= Eleanor Searle =

American independent woman (1908–2002)

Eleanor Searle Whitney McCollum (c. 1908 – August 12, 2002) was an independent woman of means who was married to two important American men, Cornelius Vanderbilt Whitney and Leonard Franklin "Mac" McCollum. She achieved a unique and separable identity as a philanthropist and community organizer in Houston, Texas. Her contributions included the establishment of the Eleanor McCollum Competition for Young Singers of Houston Grand Opera, patronage for Orbis International, and, together with her second husband, an important role in the development of Baylor College of Medicine.

==Early life==
She was born in Plymouth, Ohio, to Bertha Fenner Searle and Dr. George James Searle. Her vocal and performing skills led to enrollment in Florida Southern College where she focused on theatrical and voice skills.

==Career==
She subsequently became a student of voice in New York City and an opera singer until her first marriage. In 1957, after her divorce, she resumed her singing career, with an emphasis on faith-based activities including a stint with Billy Graham Ministries. An autobiography "Invitation to Joy" was published in 1971 by Harper and Row.
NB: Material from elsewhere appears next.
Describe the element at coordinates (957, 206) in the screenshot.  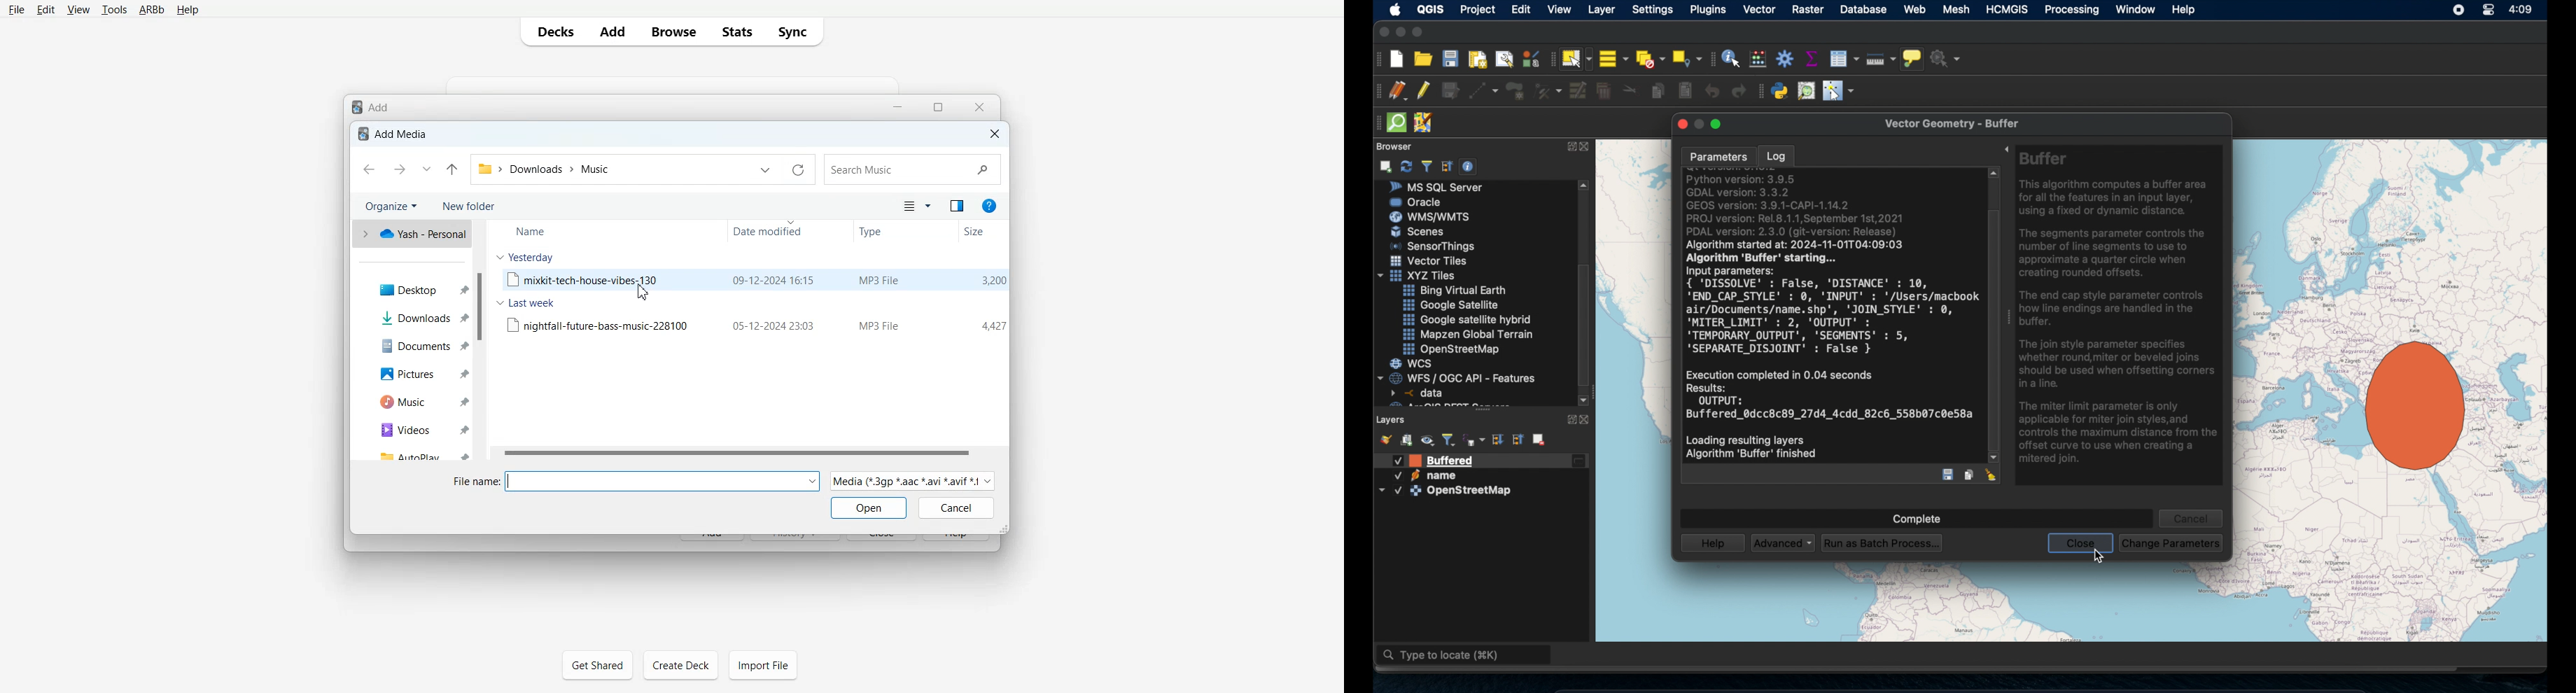
I see `Show the preview pane` at that location.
Her later years were consumed with raising funds for a historic restoration, the Heritage Center Museum, in Plymouth, Ohio, the Eleanor McCollum Competition for Young Singers Concert of Arias, and a continuation of fund raising for Orbis International initiated by her husband. The Orbis International DC-10 converted to a "state of the art" eye hospital provides care for surgically correctable eye disease. It brings unique and technically demanding eye surgery to many third world countries and also functions as a classroom to teach local physicians and health care providers techniques to prevent blindness.

Although she lived a colorful life (featured on a cover of Life Magazine in 1946), the trait that characterized this exceptional woman was enthusiasm for charitable activity. Even in her 90s she remained active in fund raising for her favorite charities. She was perhaps best known for the establishment of a national competition for young opera singers. The Houston Grand Opera Studio was established by Houston Grand Opera to provide young singers with the opportunity to further develop skills as an interim step between university or music school training and development of a career. The Eleanor McCollum Competition for Young Singers is used to select aspiring singers for this program. The finalists are selected at an annual concert, the "Concert of Arias". Those who attended the Concert of Arias event featuring the finalists of the Competition for Young Singers remember the flourish that characterized Eleanor McCollum's stage entrance for the final awards, even in her 90s. She was indefatigable in her efforts to raise funds for her favorite charities.

==Personal life==
She attracted the attention of Cornelius Vanderbilt Whitney and they married in 1941. They had one son:
- Cornelius Searle Whitney (1944-2015)

The marriage ended in 1957, and she resumed her singing career. In 1975, she married Texas oilman Leonard Franklin "Mac" McCollum, President of Continental Oil Company, a predecessor of ConocoPhillips. They remain married until his death in 1993.

She died August 12, 2002, at the age of 94 following a stroke.